The value of the pound right now means the UK is more attractive to property buyers based around the world than it has been for a few years. So, ifyou’re looking to buy property in the UK but you’re not actually British you might be wondering if it’s possible, or how to go about it.
In this post, I’ll explain what foreign buyers need to know about buying in the United Kingdom. I’ll also look at what Brexit might mean for overseas property buyers.
First the good news. While some countries like Switzerland prohibit or restrict foreigners from buying property in their countries there are no such problems in the UK. Purchasing property in the UK is not just permitted it seems to be actually welcomed! In fact, one report suggests that around 85% of all sales of prime central London property are to those who do not live in the UK at the time.
If you’re from another country and looking to buy in the UK here are a few things you might need to know:
* You can buy any kind of property anywhere you like. There are no upper/lower limits on size or value and no restricted zones of any kind.
But remember, the UK is a very varied country – there’s a lot of difference in prices and types of property between London and elsewhere.
* You do not need to have a job, business, any family ties nor even be resident in the UK or have a visa to buy property here.
* You do not need to have kind of licence or approval to buy.
* To apply for a standard UK mortgage you’ll need to have been resident in the UK for at least three years. However, there are a number of specialist mortgage lenders who can offer mortgages to foreign buyers, both residents and non residents, and in a number of major world currencies.

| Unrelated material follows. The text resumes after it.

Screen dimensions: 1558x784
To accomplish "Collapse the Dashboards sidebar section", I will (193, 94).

Here are a few practical things you need to bear in mind when purchasing property in the UK:
* Buying property gives you no right of residence in the UK, nor even any right to enter the UK – there’s no such thing as a ‘golden visa’ here. So do check out your immigration status before buying.

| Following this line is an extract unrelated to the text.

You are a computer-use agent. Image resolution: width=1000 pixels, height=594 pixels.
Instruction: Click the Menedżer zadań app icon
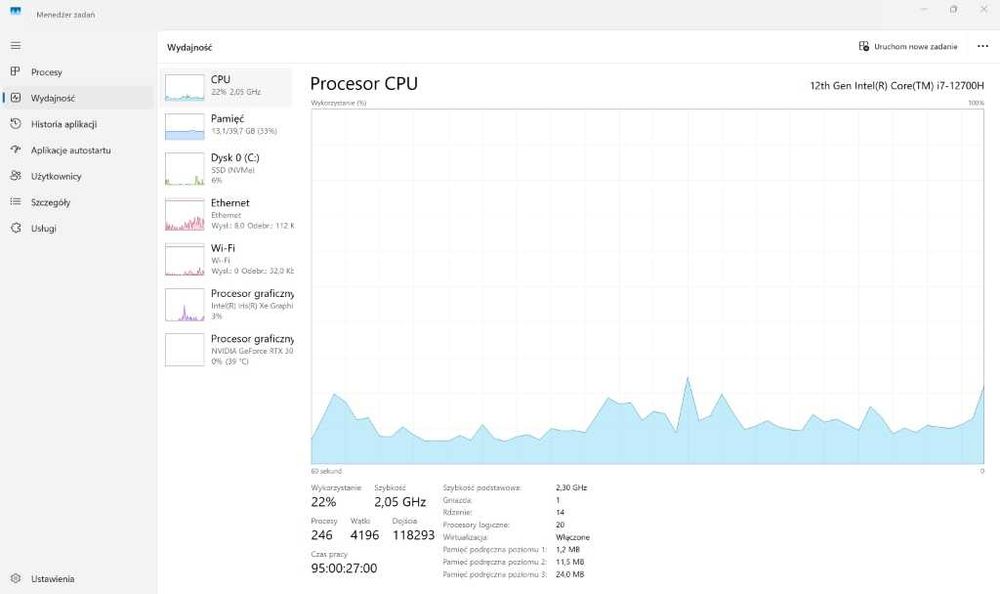click(x=15, y=11)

* Investigate legal and tax issues first with a knowledgeable adviser. There are ways of buying as a resident or non resident foreigner which can make your property purchase much more tax efficient but specialist advice should be taken.
* In the UK it’s usual to have a surveyor carry out a survey on a property before you buy it. Also to have a lawyer or property conveyancer handle the paperwork for you and register your new purchase in your name. (Note that the law in Scotland varies from other parts of the UK.) You will need proof of your identity and proof of the source of your finances to do this.

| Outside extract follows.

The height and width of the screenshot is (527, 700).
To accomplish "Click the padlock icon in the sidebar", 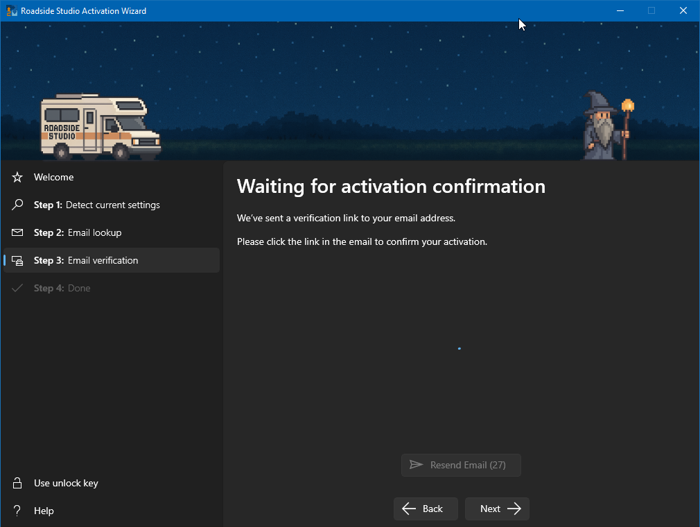I will click(x=17, y=483).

* Stamp Duty Land Tax is a tax that it charged on the purchase of property, subject to certain exceptions. If you already own a property, whether or not it is in the UK, you will have to pay additional SDLT.
* Think about what you are going to do with your property once you’ve bought it. For example, if you’re buying to let and not intending to be resident in the UK yourself you will need professional management to look after your investment for you.
Lastly, what about Brexit and overseas property buyers?
While actual details aren’t clear since the end of the transition period with the EU it’s likely that Brexit won’t make any difference to the practicalities of buying property in the UK. Foreign buyers will still be able to buy and own property just as they do now.